| Extracted text |
I watched Glengarry Glen Ross back in the 1990s some time and never gone back to it, because it's grim business watching a bunch of middle-aged cis guys try to eat each other, or escape being eaten. I've never myself worked a sales job and I am glad for that.
I'd like to revisit this unpleasant movie, however, because it reminds me so much of Spamton G. Spamton. Insofar as it's at all possible to determine anything about a character so thinly sketched, Spamton is a failed salesman much reminiscent of Shelley "The Machine" Levene from Glengarry Glen Ross, a relic of a bygone era of salesmanship. In his glory days as an actor, Jack Lemmon often played fast-talking salesmen and public-relations agents, so he's exquisitely suited to this role. He tries to project breezy sincerity and enthusiasm for the opportunity he's offering, as if he could outtalk both his victims' sales resistance and his own desperation. Meanwhile the film's representative of successful salesmanship, Richard Roma, played by Al Pacino, wins his victims over through insinuation and seduction. When we see Roma with his latest sales victim (Jonathan Pryce) it's almost like a romantic tryst. There's no room in this underhanded world for Levene's high-pressure gladhandling.
It seems, in Deltarune, that Spamton used to be a car salesman of the fast-talking sort, still proud of his status as the best salesman of 1997. That's two decades in the past, if we accept the premise that Deltarune takes place in approximately the same year it was released. It's implied that Spamton belongs to the television era; one can easily imagine him (in human form) haranguing TV audiences about his great deals, Cal Worthington style. The modern world of Internet sales and viral marketing has clearly passed him by, and now he needs your genorisity [sic]. How did he get pulled into "Cyber World"? Presumably he used the Hometown library computer lab to run some sort of scam. He's reminiscent of that awkward 1990s era when web pages were still a novelty and Internet commerce hadn't figured out how best to exploit the technology. Older-fashioned Internet sales tended to be maximally obnoxious, as if attempting to replicate the methods of high-pressure car salesmanship online: lots of colorful signs and slogans everywhere, overeager sales pitches full of exclamation points, autoplayed music and irritating animations. But now Spamton's living out of dumpsters and cardboard boxes. Queenie, who surely represents the guileful methods of contemporary Internet sales with their anthropomorphized brand representatives and invasive "personalized" approach based on surveillance, now rules this domain.
How "Spamton NEO" fits into this, I haven't the faintest idea.

| Try it |
Retype everything in the Spamton essay from "I watched Glengarry" down to "glad for that.", with no changes.

| Record excerpts |
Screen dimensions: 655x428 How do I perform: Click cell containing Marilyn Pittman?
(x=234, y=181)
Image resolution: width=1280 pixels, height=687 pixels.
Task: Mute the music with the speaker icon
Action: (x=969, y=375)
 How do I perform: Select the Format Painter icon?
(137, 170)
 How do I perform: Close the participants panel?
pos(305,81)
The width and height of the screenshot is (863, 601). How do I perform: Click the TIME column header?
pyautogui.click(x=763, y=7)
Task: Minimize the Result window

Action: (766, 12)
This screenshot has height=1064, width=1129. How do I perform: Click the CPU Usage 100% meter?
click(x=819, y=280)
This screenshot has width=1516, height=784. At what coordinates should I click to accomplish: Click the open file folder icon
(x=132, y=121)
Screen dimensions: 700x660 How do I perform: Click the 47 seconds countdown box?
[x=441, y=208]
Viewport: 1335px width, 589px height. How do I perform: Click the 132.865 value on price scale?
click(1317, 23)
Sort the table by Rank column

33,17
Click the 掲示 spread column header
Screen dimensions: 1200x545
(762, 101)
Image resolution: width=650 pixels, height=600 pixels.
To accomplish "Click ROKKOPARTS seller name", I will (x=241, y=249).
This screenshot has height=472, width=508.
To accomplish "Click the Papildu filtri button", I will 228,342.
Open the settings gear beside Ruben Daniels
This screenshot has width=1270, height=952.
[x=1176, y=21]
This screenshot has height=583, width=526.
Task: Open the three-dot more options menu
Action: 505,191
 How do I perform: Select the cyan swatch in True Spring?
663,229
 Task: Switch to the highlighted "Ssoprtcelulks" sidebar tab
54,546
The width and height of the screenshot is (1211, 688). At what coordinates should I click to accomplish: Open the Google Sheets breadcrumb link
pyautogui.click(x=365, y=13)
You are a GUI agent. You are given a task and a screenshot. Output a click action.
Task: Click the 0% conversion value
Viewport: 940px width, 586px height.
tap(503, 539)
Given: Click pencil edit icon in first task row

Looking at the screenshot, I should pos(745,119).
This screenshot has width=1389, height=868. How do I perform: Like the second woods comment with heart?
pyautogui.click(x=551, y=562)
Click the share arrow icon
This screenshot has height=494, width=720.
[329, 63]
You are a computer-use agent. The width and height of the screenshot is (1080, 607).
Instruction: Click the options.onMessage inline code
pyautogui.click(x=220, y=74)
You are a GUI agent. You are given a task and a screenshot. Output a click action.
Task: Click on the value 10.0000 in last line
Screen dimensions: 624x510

| Result for this exercise |
I watched Glengarry Glen Ross back in the 1990s some time and never gone back to it, because it's grim business watching a bunch of middle-aged cis guys try to eat each other, or escape being eaten. I've never myself worked a sales job and I am glad for that.